Experts em matéria de sexualidade humana (além dos meus companheiros de happy-hour e de cerveja adulterada do Bar da Cirrose) garantem que a mulherada jamais esteve tão atirada. Nunca antes na história das cantadas malogradas, o mulherio tomou tanto a iniciativa para obter sexo casual sem compromisso afetivo. Desde o advento das minissaias e das pílulas anticoncepcionais nos anos 60, as mulheres descobriram que o orgasmo não somente era plausível (bom absurdo), mas fundamental para parar de procurar defeitos no teto do quarto.

Para o completo desgosto e cisma de um chapa meu (a lealdade entre amigos — assim como o oxigênio e a falta de fé — é uma das últimas que morre), a cantada tosca, grosseira, nada razoável, que abre o corpo deste texto foi a ele dita por outro homem, que malhava na mesma academia de letras em que ele malhava.

Pouco afeito à poesia concreta e aos halteres — muito menos aos alferes de homossexualidade enrustida — o sujeito escapuliu rapidinho daquele antro de imortais de péssima literatura, e agora prefere as caminhadas ao ar livre pelos inúmeros parques ecológicos da cidade, aliás, estâncias estas lotadas de gays, não gays, assexuados, bosta de cachorro e fãs dos livros de Paulo Coelho.

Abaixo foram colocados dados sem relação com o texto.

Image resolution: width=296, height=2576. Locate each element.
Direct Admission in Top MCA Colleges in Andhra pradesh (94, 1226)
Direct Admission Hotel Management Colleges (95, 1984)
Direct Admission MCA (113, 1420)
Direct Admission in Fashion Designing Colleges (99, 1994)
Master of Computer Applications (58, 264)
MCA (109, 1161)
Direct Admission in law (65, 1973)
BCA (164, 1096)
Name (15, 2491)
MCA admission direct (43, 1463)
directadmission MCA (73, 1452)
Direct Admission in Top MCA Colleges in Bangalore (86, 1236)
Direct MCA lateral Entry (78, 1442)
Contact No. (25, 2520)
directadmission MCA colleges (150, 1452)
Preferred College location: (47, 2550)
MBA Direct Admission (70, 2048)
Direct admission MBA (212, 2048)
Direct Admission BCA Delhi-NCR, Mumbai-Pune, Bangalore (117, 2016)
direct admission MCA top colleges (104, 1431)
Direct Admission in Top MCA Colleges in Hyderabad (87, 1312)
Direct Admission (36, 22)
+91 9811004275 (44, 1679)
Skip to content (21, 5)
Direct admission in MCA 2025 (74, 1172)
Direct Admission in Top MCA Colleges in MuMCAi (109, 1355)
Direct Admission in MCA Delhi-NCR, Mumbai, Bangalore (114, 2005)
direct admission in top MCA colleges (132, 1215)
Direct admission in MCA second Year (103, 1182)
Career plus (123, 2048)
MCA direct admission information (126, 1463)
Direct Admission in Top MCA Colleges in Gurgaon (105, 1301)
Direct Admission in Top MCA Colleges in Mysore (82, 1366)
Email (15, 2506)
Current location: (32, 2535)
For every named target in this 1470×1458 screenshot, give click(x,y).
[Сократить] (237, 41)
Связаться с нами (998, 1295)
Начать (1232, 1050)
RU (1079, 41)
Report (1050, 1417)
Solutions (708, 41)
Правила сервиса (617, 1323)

Não sei se o suposto charme atrativo do meu amigo — uma espécie de inconveniente “ímã homoafetivo” que já lhe rendeu pelos menos mais uns três dissabores de gênero — se deva a sua fala mansa, à compleição física delicada (o cara é franzino que nem o Wood Allen), à predileção pela poesia romântica, à emoção à flor da pele frente situações inusitadas, comoventes, como, por exemplo, um passarinho (na verdade, um urubu) pousado na calçada do Mercado de Peixes, pajeando um morador de rua chapado com crack.

Coisas chocantes acontecem a todo momento, embora o mundo não se sinta tão afetado assim, ao ponto de rediscutir com honestidade a humanização do ser humano, por exemplo. Hoje eu sei bem por que a maioria das pessoas crê piamente numa vida maravilhosa após a morte. Simplesmente, não está dando mais pra acreditar em qualquer coisa que respire e pense. Já entreguei os pontos: a capacidade de maquinação para o engodo e a maldade aniquila completamente a minha fé no Homem. Eita, defeitinho cruel da criação do universo…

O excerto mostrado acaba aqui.